Narcissistic work is thus not limited to practices that mobilize elements from within an organization, as other accounts of narcissistic organizations would claim (Hatch and Schultz, 2002), but also connects people, artifacts, animals, and places outside the formal boundaries of the organization in different practices and in such a way that the organization is reproduced as successful, admired, and unique. In this way, narcissistic work may be described as an action-net: collective actions knotted together in a network, constructing ‘actors’ of whatever people, artifacts, animals, or place that takes action (Lindberg and Walter, 2013). Understanding narcissistic work as such an assembling process of various elements also outside of the formal organization enhances our understanding of the processual nature of this kind of work, thus helping us to move beyond a-priori taken-for-granted assumptions about the organization (Czarniawska, 2004b).
Narcissistic organizations versus performative narcissism
If we compare our analysis to that of Brown (1997), we see that Brown’s ostensive ontology in explaining narcissism in organizations differs from understanding narcissistic work based on an ontology of performativity. When understanding narcissism as based on an ontology of performativity, we can add to Brown (1997) by foregrounding different kinds of practices needed in order to reproduce the organization as successful, admirable and unique (see Table 3).

Narcissistic organization versus performative narcissism.
Table 3 is not meant to be an exhaustive compilation of the kinds of enactments that are needed to perform the different practices of narcissistic work but are illustrations from the fieldwork. Looking at other contexts, different enactments may be found. The relevance of the table lies in showing the difference in focus depending on how narcissism is understood: as ostensive or performative.
As seen from Table 3, Brown’s approach sheds light on how organizations are produced as successful and unique. Although he is cautious on whether this is the result of conscious or unconscious processes, the studies he refers to are often critical of how people, most often managers, act, and of how structures (such as the capitalist system) lead to certain constructions. We use the word ‘fabricated’ to express what Brown’s overview foregrounds, that is, how narcissism in organizations is about fabricating the organizations as successful and unique. Some of the studies cited follow processes over time or shed light on practices.
Claiming that Brown’s conceptualization is based on an ostensive ontology is therefore not the same as claiming that it provides a static, non-processual view. Rather, it means that also when looking at how reality is socially constructed, Brown assumes, and produces, a distinction between the representation of reality and the construction of it. Accordingly, narcissism following Brown is about fabricating representations that do not correspond to the actual nature of the organization.
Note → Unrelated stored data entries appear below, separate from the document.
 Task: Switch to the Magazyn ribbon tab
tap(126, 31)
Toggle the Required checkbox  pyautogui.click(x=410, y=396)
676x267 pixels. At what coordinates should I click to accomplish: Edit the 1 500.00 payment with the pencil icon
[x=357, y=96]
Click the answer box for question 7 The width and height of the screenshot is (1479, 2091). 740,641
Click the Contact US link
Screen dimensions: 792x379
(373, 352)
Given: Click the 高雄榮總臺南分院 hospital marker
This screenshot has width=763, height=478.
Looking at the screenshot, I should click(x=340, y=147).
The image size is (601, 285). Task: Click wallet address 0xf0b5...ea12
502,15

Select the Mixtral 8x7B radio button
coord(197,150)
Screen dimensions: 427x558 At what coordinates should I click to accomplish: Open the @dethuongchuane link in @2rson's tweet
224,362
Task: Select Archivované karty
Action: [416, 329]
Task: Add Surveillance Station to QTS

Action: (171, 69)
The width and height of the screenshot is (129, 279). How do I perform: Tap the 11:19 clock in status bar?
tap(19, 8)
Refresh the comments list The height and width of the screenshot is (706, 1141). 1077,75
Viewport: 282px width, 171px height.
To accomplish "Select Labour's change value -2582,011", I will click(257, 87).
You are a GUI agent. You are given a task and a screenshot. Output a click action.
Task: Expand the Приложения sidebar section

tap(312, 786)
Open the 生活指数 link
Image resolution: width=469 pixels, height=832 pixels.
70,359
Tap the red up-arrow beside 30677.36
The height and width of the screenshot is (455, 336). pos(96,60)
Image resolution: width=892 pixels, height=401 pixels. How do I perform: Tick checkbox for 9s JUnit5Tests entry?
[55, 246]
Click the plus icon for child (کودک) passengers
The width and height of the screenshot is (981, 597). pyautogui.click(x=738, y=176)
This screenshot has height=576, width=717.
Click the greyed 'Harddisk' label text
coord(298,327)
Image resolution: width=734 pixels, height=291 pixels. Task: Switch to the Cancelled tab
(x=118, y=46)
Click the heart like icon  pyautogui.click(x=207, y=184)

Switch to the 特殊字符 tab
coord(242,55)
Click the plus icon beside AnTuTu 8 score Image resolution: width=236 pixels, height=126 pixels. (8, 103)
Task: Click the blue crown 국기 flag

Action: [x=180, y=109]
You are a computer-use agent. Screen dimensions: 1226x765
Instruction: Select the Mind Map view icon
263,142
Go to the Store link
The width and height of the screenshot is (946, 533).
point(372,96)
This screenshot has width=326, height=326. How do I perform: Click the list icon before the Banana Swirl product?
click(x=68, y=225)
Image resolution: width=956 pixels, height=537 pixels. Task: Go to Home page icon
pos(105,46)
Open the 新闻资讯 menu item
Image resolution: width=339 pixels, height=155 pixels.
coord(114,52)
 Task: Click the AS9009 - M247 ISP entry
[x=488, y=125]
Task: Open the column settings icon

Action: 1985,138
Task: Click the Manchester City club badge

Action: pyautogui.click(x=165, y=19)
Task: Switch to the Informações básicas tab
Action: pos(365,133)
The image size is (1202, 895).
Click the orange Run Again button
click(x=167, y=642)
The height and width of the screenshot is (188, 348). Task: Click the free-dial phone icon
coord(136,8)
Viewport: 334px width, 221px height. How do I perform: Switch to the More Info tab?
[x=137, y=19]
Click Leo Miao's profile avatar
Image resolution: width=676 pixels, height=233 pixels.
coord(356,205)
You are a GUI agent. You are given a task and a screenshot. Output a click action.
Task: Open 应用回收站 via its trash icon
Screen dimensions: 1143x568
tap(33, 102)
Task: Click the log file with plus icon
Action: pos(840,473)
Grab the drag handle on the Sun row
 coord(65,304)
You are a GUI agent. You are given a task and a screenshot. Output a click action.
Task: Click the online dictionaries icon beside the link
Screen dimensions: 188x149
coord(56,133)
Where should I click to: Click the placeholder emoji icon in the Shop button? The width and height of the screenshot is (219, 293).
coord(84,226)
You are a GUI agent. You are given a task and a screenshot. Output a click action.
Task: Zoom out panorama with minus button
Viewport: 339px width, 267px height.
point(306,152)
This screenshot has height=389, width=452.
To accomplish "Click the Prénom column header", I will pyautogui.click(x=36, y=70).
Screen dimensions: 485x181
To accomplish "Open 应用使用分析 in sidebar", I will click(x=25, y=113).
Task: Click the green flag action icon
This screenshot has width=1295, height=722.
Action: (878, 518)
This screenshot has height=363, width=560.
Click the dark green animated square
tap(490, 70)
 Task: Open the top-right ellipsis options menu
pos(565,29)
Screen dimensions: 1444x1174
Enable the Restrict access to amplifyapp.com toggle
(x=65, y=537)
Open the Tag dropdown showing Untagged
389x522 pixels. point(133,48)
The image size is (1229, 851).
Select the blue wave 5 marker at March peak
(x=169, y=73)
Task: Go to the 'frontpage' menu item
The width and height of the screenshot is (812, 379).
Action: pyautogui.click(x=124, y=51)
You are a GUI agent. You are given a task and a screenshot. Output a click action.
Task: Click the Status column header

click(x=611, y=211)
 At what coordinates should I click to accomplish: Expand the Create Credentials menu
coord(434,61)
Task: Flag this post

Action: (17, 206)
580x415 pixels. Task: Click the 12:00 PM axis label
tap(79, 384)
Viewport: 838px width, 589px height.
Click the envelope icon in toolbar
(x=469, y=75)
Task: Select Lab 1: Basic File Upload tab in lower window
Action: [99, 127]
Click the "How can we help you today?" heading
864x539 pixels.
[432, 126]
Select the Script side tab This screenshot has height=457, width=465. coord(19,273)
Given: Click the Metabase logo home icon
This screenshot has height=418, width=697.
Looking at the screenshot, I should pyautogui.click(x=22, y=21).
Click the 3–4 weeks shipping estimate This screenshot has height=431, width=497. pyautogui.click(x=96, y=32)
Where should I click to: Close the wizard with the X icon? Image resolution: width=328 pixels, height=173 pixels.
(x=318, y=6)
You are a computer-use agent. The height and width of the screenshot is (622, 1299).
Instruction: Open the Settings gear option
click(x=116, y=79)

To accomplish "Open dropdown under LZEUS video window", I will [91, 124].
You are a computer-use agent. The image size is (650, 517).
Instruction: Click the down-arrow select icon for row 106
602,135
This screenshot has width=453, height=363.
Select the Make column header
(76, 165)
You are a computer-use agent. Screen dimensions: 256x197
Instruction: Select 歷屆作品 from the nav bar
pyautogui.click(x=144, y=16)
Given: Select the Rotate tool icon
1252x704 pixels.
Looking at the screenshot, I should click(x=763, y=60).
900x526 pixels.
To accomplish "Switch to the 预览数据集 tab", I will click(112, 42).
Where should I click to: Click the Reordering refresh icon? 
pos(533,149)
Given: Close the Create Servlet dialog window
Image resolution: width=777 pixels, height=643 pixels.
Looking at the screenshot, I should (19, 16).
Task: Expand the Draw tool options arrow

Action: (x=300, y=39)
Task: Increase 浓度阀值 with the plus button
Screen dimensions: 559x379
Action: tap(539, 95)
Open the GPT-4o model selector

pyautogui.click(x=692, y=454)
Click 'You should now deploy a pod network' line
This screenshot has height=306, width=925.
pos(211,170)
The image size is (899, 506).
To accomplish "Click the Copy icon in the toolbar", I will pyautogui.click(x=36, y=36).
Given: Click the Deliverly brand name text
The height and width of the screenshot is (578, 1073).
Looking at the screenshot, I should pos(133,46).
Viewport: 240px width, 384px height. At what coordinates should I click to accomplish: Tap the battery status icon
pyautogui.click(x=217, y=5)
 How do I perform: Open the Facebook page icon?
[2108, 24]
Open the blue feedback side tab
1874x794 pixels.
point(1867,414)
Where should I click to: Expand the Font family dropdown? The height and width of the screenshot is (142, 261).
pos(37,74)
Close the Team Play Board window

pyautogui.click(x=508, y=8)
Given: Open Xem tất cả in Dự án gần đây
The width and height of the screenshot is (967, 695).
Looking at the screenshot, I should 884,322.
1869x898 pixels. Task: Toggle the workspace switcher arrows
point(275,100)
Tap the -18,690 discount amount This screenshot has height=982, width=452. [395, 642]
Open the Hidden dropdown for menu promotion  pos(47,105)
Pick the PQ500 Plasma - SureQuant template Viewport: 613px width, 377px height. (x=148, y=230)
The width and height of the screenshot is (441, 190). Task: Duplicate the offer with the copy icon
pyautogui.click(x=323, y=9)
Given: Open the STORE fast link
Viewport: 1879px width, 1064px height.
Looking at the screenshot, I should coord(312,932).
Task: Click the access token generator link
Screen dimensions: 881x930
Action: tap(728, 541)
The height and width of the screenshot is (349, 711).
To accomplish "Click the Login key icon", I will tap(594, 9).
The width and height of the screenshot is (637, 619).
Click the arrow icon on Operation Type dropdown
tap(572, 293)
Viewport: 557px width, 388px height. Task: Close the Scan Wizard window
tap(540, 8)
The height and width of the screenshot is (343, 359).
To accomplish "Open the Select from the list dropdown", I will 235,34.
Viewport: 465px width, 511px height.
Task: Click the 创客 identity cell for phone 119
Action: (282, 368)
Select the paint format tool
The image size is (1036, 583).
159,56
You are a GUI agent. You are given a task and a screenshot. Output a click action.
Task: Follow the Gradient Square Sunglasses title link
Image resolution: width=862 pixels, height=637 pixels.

Even though Brown also speaks about the actions or processes that lead to narcissism, his ontological position leads him to differentiate between representation and reality and to, thus, treat actions such as the production of annual reports not as an integral part of reality construction and of the constitution of organizations, but as part of separate representation practices. Narcissism occurs when such practices lead to representations that do not match the true reality of the organization. The cause of such processes is either to be found in the agency of individuals, whether consciously or not, or in the ‘real’ structures, such as capitalism.
Brown’s approach does not, however, aid us in understanding how the narcissistic characteristics are enacted, that is, how people and objects reproduce a successful, admirable, and unique organization through their daily work. By understanding narcissism as performative rather than ostensive, it is possible to shed light on this. Performative narcissism takes place in a set of related practices—attention is brought to how performativity works and to what kind of work is done to enact an admired organization.
Narcissistic work entails a series of practices taking place in daily work that together, but in different ways, construct the organization as successful, admirable, and unique. Denial, for example, involves constructing the organization as successful over and over again, when central constructs, for example, related to work and leadership, are mobilized and re-constructed in practice in such a way that the organization is produced as successful. Similarly, rationalization takes place every time actions that are discrepant from the narrative of the organization’s success in practice are re-interpreted in light of company success, rather than as failures.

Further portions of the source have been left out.